▶ [What is expected]:
In the records below, replace "image size" with "image dimensions" and leave every other word unchanged. Reproduce the records without the pictures.

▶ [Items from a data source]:
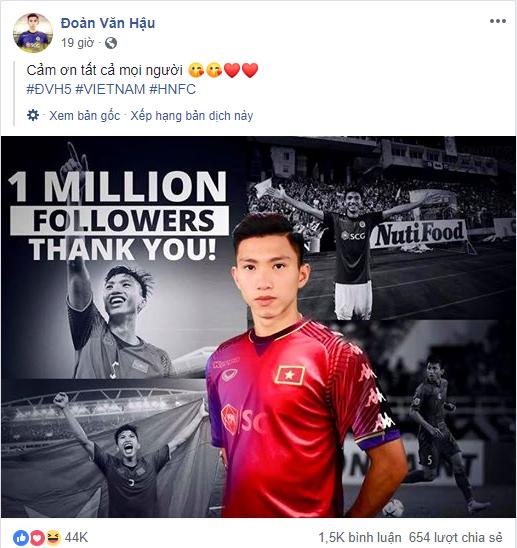View the 654 lượt chia sẻ shares
This screenshot has height=548, width=517.
(455, 538)
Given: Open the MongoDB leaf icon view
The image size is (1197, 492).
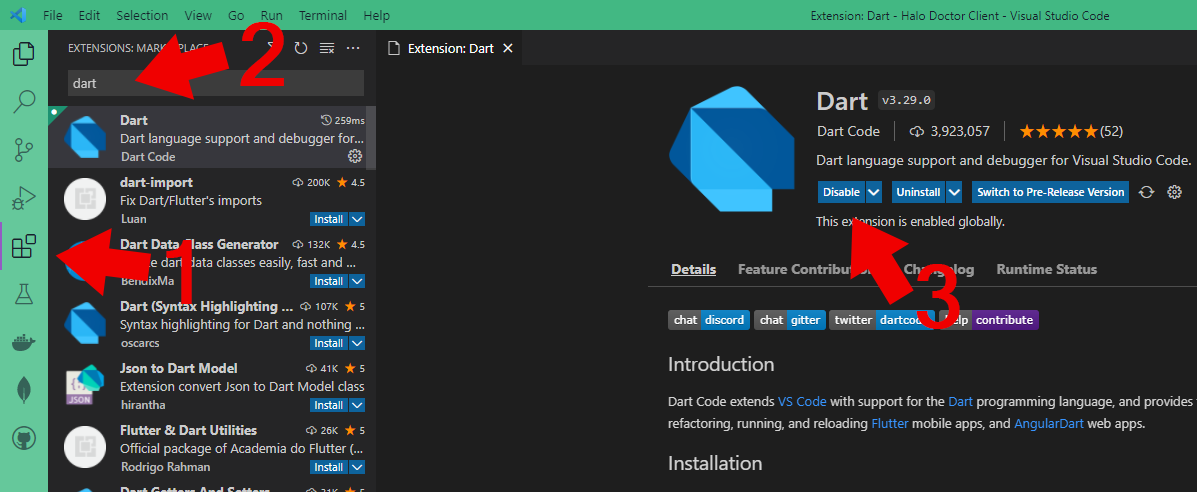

▶ [Written solution]:
View the 654 lượt chia sẻ shares
This screenshot has height=548, width=517.
(455, 538)
Given: Open the MongoDB leaf icon view
The image dimensions is (1197, 492).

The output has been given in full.